TASK GOAL: In this exercise, each record below is to be written out again exactly.

SOURCE DATA:
•••••
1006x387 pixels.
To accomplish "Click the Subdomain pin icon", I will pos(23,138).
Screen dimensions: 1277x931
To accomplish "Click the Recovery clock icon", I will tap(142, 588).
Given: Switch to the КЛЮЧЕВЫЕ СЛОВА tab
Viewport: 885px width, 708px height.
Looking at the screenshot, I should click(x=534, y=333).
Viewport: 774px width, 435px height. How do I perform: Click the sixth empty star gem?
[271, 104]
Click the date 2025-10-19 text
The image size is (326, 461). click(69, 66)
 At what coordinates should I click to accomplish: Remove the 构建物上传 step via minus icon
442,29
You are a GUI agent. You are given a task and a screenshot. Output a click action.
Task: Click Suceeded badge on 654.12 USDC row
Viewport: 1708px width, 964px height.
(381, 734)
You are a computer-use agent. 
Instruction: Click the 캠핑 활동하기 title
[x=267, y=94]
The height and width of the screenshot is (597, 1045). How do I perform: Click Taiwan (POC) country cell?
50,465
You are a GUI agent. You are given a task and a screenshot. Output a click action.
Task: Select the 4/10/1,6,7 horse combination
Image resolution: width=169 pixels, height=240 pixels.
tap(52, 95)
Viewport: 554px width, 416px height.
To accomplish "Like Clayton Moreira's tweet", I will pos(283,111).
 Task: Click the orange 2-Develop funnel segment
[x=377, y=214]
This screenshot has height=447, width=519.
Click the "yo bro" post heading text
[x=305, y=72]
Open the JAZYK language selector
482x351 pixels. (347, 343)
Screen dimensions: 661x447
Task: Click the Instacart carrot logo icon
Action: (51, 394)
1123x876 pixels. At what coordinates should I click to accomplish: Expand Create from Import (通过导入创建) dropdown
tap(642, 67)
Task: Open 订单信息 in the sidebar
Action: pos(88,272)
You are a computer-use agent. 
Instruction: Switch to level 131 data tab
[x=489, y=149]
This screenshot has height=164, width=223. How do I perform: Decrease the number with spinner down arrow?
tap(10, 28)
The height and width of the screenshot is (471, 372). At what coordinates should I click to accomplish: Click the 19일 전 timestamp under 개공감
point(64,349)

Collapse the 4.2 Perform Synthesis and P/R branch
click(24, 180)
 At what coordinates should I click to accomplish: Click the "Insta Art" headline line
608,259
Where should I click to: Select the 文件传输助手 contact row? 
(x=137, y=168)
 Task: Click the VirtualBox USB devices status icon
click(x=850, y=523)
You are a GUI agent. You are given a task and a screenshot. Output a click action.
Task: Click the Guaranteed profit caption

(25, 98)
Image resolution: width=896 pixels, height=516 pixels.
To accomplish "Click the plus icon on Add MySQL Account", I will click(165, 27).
•••••
ANSWER TO THIS TASK:
1006x387 pixels.
To accomplish "Click the Subdomain pin icon", I will pos(23,138).
Screen dimensions: 1277x931
To accomplish "Click the Recovery clock icon", I will tap(142, 588).
Given: Switch to the КЛЮЧЕВЫЕ СЛОВА tab
Viewport: 885px width, 708px height.
Looking at the screenshot, I should click(x=534, y=333).
Viewport: 774px width, 435px height. How do I perform: Click the sixth empty star gem?
[271, 104]
Click the date 2025-10-19 text
The image size is (326, 461). click(69, 66)
 At what coordinates should I click to accomplish: Remove the 构建物上传 step via minus icon
442,29
You are a GUI agent. You are given a task and a screenshot. Output a click action.
Task: Click Suceeded badge on 654.12 USDC row
Viewport: 1708px width, 964px height.
(381, 734)
You are a computer-use agent. 
Instruction: Click the 캠핑 활동하기 title
[x=267, y=94]
The height and width of the screenshot is (597, 1045). How do I perform: Click Taiwan (POC) country cell?
50,465
You are a GUI agent. You are given a task and a screenshot. Output a click action.
Task: Select the 4/10/1,6,7 horse combination
Image resolution: width=169 pixels, height=240 pixels.
tap(52, 95)
Viewport: 554px width, 416px height.
To accomplish "Like Clayton Moreira's tweet", I will pos(283,111).
 Task: Click the orange 2-Develop funnel segment
[x=377, y=214]
This screenshot has height=447, width=519.
Click the "yo bro" post heading text
[x=305, y=72]
Open the JAZYK language selector
482x351 pixels. (347, 343)
Screen dimensions: 661x447
Task: Click the Instacart carrot logo icon
Action: (51, 394)
1123x876 pixels. At what coordinates should I click to accomplish: Expand Create from Import (通过导入创建) dropdown
tap(642, 67)
Task: Open 订单信息 in the sidebar
Action: pos(88,272)
You are a computer-use agent. 
Instruction: Switch to level 131 data tab
[x=489, y=149]
This screenshot has height=164, width=223. How do I perform: Decrease the number with spinner down arrow?
tap(10, 28)
The height and width of the screenshot is (471, 372). At what coordinates should I click to accomplish: Click the 19일 전 timestamp under 개공감
point(64,349)

Collapse the 4.2 Perform Synthesis and P/R branch
click(24, 180)
 At what coordinates should I click to accomplish: Click the "Insta Art" headline line
608,259
Where should I click to: Select the 文件传输助手 contact row? 
(x=137, y=168)
 Task: Click the VirtualBox USB devices status icon
click(x=850, y=523)
You are a GUI agent. You are given a task and a screenshot. Output a click action.
Task: Click the Guaranteed profit caption

(25, 98)
Image resolution: width=896 pixels, height=516 pixels.
To accomplish "Click the plus icon on Add MySQL Account", I will click(165, 27).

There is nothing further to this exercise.